Article:

We start from the backpropagation-through-time recurrence:
$$
\delta_t = g_t + J_{t+1}^\top \,\delta_{t+1}.
$$

Here:
- $\delta_t = \dfrac{\partial L_T}{\partial h_t} \in \mathbb{R}^H$ (gradient vector),
- $g_t = \dfrac{\partial \ell_t}{\partial h_t} \in \mathbb{R}^H$ (local gradient at time $t$),
- $J_{t+1} = \dfrac{\partial h_{t+1}}{\partial h_t} \in \mathbb{R}^{H\times H}$ (Jacobian of the hidden recurrence).

---

## Step 2. Substitute one step ahead

Insert the definition of $\delta_{t+1}$:
$$
\delta_{t+1} = g_{t+1} + J_{t+2}^\top \delta_{t+2}.
$$

So,
$$
\delta_t = g_t + J_{t+1}^\top g_{t+1} + J_{t+1}^\top J_{t+2}^\top \delta_{t+2}.
$$

---

## Step 3. Substitute further

Now expand $\delta_{t+2}$:
$$
\delta_{t+2} = g_{t+2} + J_{t+3}^\top \delta_{t+3}.
$$

Plugging this in:
$$
\delta_t = g_t
+ J_{t+1}^\top g_{t+1}
+ J_{t+1}^\top J_{t+2}^\top g_{t+2}
+ J_{t+1}^\top J_{t+2}^\top J_{t+3}^\top \delta_{t+3}.

Data lines:
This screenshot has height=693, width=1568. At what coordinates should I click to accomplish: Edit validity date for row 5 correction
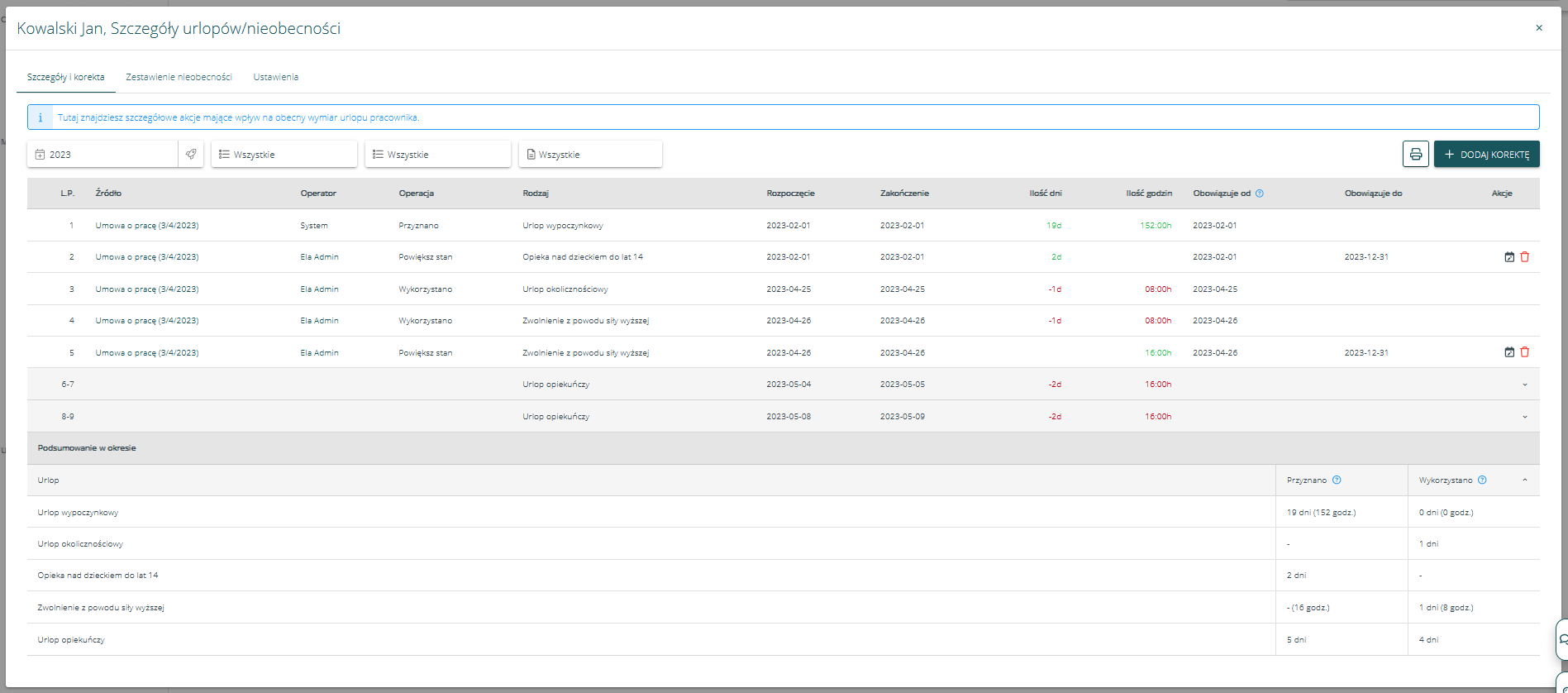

What you will do:
1: From the backpropagation derivation above, output the passage that begins at the words "We start from" and stops after "the hidden recurrence).".
2: In the backpropagation derivation above, what does g_t stand for?
3: Supply the next part of the backpropagation derivation, starting after its last line.

Responses by task:
1:
We start from the backpropagation-through-time recurrence:
$$
\delta_t = g_t + J_{t+1}^\top \,\delta_{t+1}.
$$

Here:
- $\delta_t = \dfrac{\partial L_T}{\partial h_t} \in \mathbb{R}^H$ (gradient vector),
- $g_t = \dfrac{\partial \ell_t}{\partial h_t} \in \mathbb{R}^H$ (local gradient at time $t$),
- $J_{t+1} = \dfrac{\partial h_{t+1}}{\partial h_t} \in \mathbb{R}^{H\times H}$ (Jacobian of the hidden recurrence).

2: The local gradient at time t.

3:
$$

---

## Step 4. Continue until the end

Repeating this expansion up to time $T$ (where $\delta_{T+1}=0$), we collect all contributions:
$$
\delta_t = g_t
+ J_{t+1}^\top g_{t+1}
+ J_{t+1}^\top J_{t+2}^\top g_{t+2}
+ \cdots
+ J_{t+1}^\top J_{t+2}^\top \cdots J_T^\top g_T.
$$

---

## Step 5. Compact summation notation

We can write the whole expansion in a single summation:
$$
\delta_t = \sum_{k=t}^{T}
\left( \prod_{j=t+1}^k J_j^\top \right) g_k.
$$

- For $k=t$: the product $\prod_{j=t+1}^t$ is **empty**, so by convention it equals the identity $I$, giving just $g_t$.
- For $k=t+1$: the term is $J_{t+1}^\top g_{t+1}$.
- For $k=t+2$: the term is $J_{t+1}^\top J_{t+2}^\top g_{t+2}$.
- …
- For $k=T$: the term is $J_{t+1}^\top J_{t+2}^\top \cdots J_T^\top g_T$.

---


## Special case: loss only at the final step

If $\ell_t = 0$ for all $t < T$, then $g_k=0$ for $k<T$, and
$$
\delta_t = \delta_T \prod_{j=t+1}^T J_j^\top
= \big(J_T J_{T-1}\cdots J_{t+1}\big)^\top \delta_T.
$$

This is the **gradient recurrence** when the loss depends only on $h_T$.

---

## Vanishing and exploding gradients

Using the spectral norm $\|\cdot\|_2$ (note $\|A^\top\|_2=\|A\|_2$),
$$
\|\delta_t\|
\;\le\; \sum_{k=t}^T \|g_k\| \prod_{j=t+1}^k \|J_j^\top\|
\;=\; \sum_{k=t}^T \|g_k\| \prod_{j=t+1}^k \|J_j\|
\;\le\; \sum_{k=t}^T \|g_k\| \prod_{j=t+1}^k \|D_j\|\,\|W_{hh}\|.
$$

- For $f$ is ReLU in normal regimes, $\|D_j\|\le 1$ (often $<1$).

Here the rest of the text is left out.